Problem to work on:
After locating the line that contains "Given: Open the user account dropdown" in the records below, write out exactly that line and each line after it through the one that contains "Image resolution: width=1024", and nothing else.

Exercise data:
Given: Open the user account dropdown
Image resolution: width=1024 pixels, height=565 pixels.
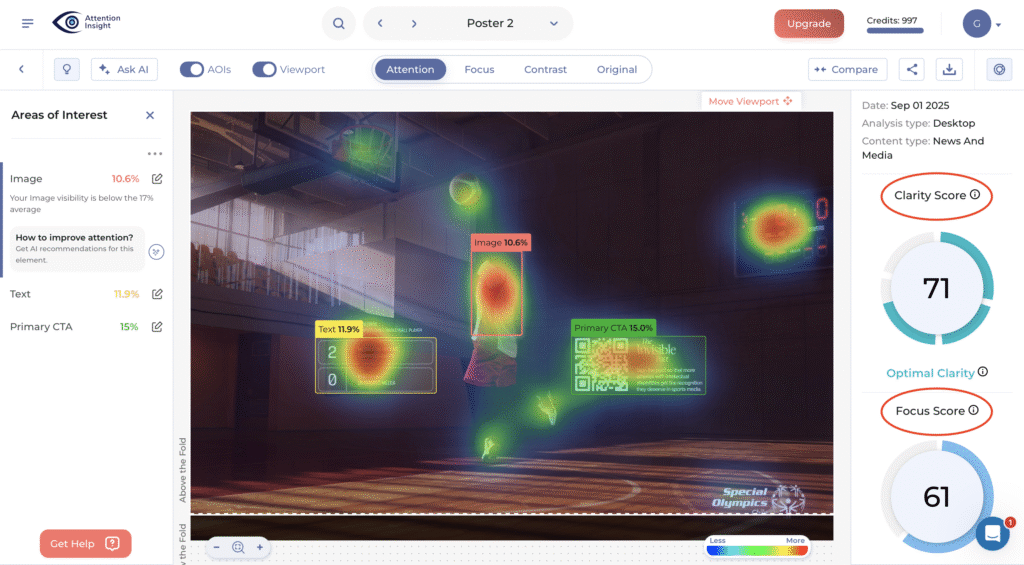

---

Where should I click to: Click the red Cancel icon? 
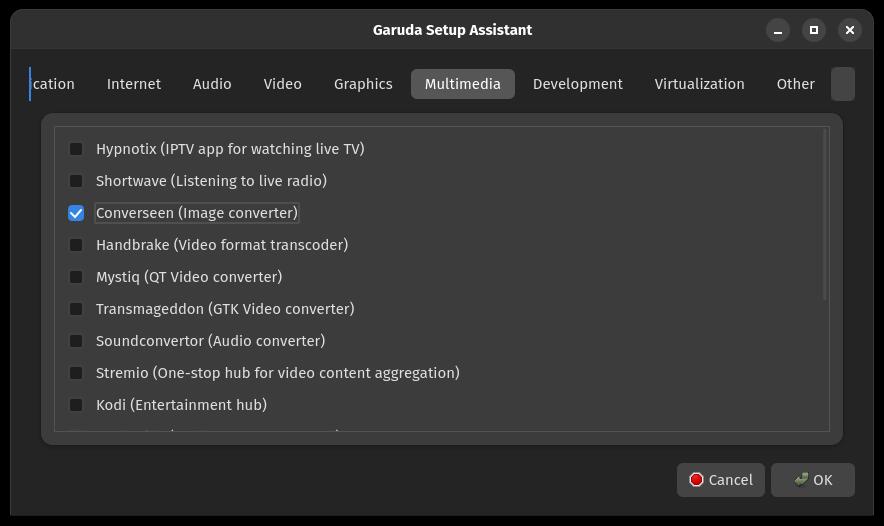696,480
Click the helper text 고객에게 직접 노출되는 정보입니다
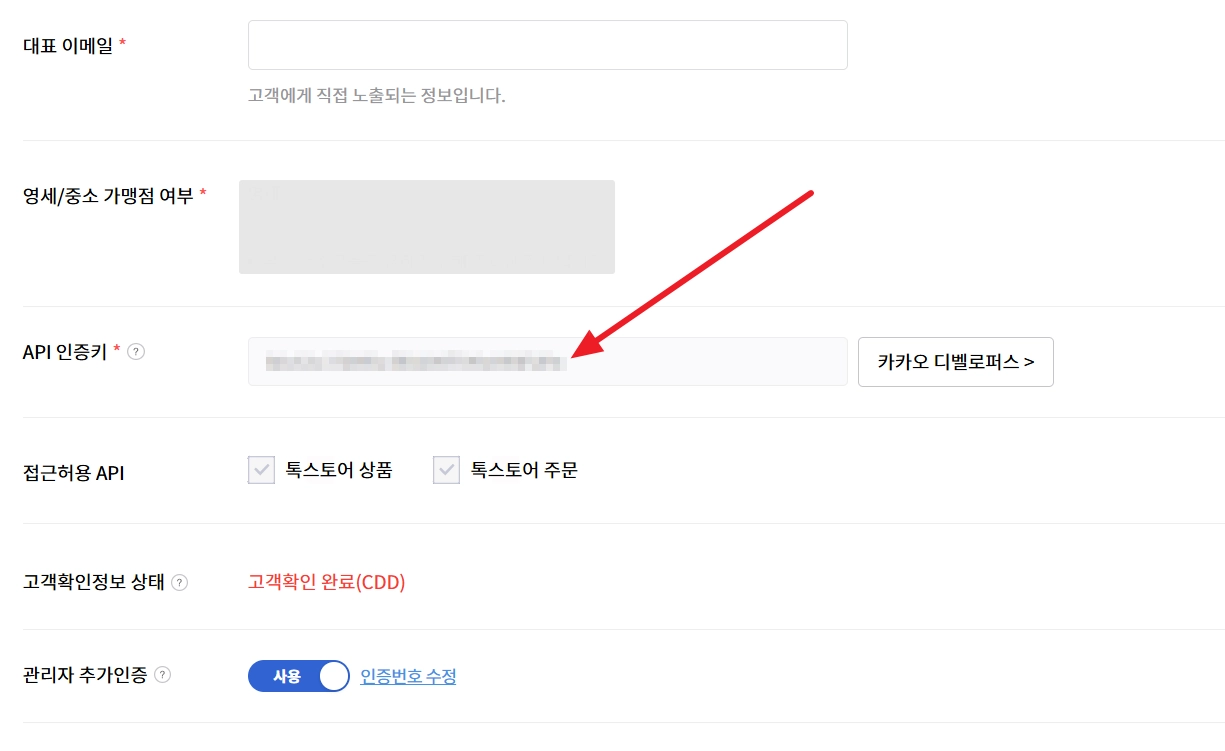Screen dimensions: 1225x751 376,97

* * *

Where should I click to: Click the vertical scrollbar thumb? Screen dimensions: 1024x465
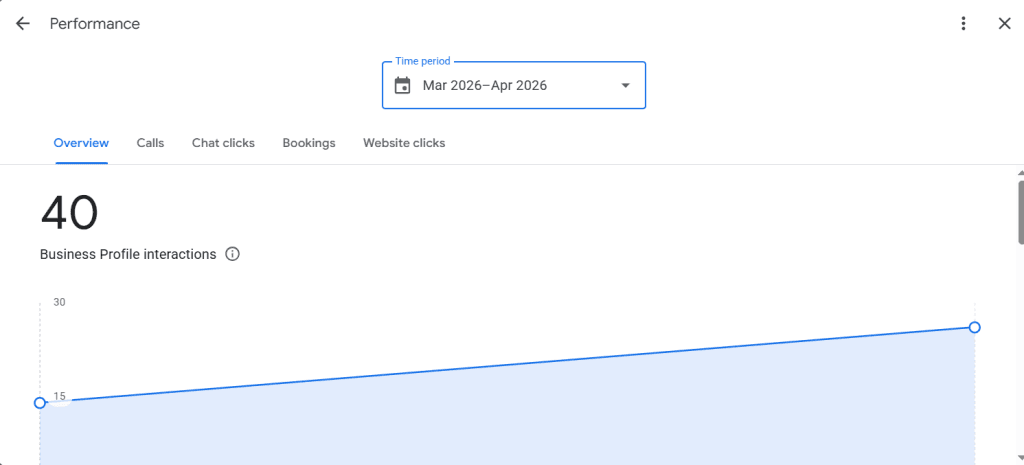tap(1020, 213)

Reply:
Given: Open the user account dropdown
Image resolution: width=1024 pixels, height=565 pixels.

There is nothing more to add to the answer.